David stood riveted to the spot. The radio report went on to say that the cyclone had struck Darwin, located in Australia’s Northern Territory, late on Christmas Eve, and that while details were still sketchy, it was believed many people had lost their lives and most of Darwin’s buildings had been leveled.
Soon others at the house were gathered around the radio listening to the news reports. Then later, the first television pictures of the disaster flickered across the TV screen in the living room. The devastation looked even worse than the radio reporter had described. The city of forty-eight thousand inhabitants was indeed in ruins.
As he watched, a strange idea struck David. Why not take a team of men to Darwin to help out with the massive cleanup and rebuilding effort that would be necessary? After all, it was summer vacation time in Australia, and the construction business would be closed down for the month of January.
David talked about the idea with Carol and several of his employees who were at the house, and they all thought it would be a good thing to do. In the days following, David called more of his employees, and a call for volunteers went out from the Waverly Methodist Mission.
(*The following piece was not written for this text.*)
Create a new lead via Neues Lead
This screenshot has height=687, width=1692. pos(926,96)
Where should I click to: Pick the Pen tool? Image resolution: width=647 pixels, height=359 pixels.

David offered to pay the men’s airfare to Darwin in return for their labor, and a local church in Darwin would find accommodations for them, such as they were. Before long a group of twenty men were in on the project. David was energized. Here was an opportunity to help people in desperate need. The frustration he had been feeling over his construction business had been replaced by an excitement for the challenge ahead.
Less than two weeks after Cyclone Tracy hit Darwin, the group was headed for the airport in Sydney. David was anxious to get to Darwin and get to work.
Chapter 9
Darwin
As the airplane circled the city and made its approach to land, David peered out the window, dumbstruck at the devastation Cyclone Tracy had wrought on Darwin. The city was damaged far worse than he could have imagined, worse than the images of the disaster on television had revealed. Barely a house was left standing in the city’s northern suburbs, and debris was scattered in all directions.
As he stepped off the plane at Darwin’s battered airport, David felt like he was stepping into a sauna. It was the wet season and the hot season in Darwin, and the resulting humidity was so thick and heavy it clung to his skin. By the time he had walked across the tarmac, beads of sweat were running down David’s face and back.
David and his team stayed at a nearby hostel run by the Uniting Church, which had miraculously survived the ravages of the cyclone fairly unscathed. After the team had made it to the hostel with their duffel bags and toolboxes, David sprang into action. He set out to survey the damage and come up with a plan to deploy the members of his team in the most effective way. He had seen the aftermath of the cyclone on television and from the air as they flew in, but now he was viewing it at close quarters. Most of the houses in Darwin were built atop steel or concrete pilings, with stairs leading up to the living area and the laundry situated under the house. Lots of steel and concrete pilings were sticking up everywhere, but few houses were left intact on top of them. David walked down street after street where the combined effects of Cyclone Tracy’s wind and flying debris had leveled everything. Cars, appliances, furniture, and personal belongings were strewn everywhere among the rubble. By the time David arrived in Darwin, nearly thirty thousand of the city’s forty-eight thousand inhabitants had been evacuated or had fled the place, and those who had stayed huddled for shelter under what remained of their homes.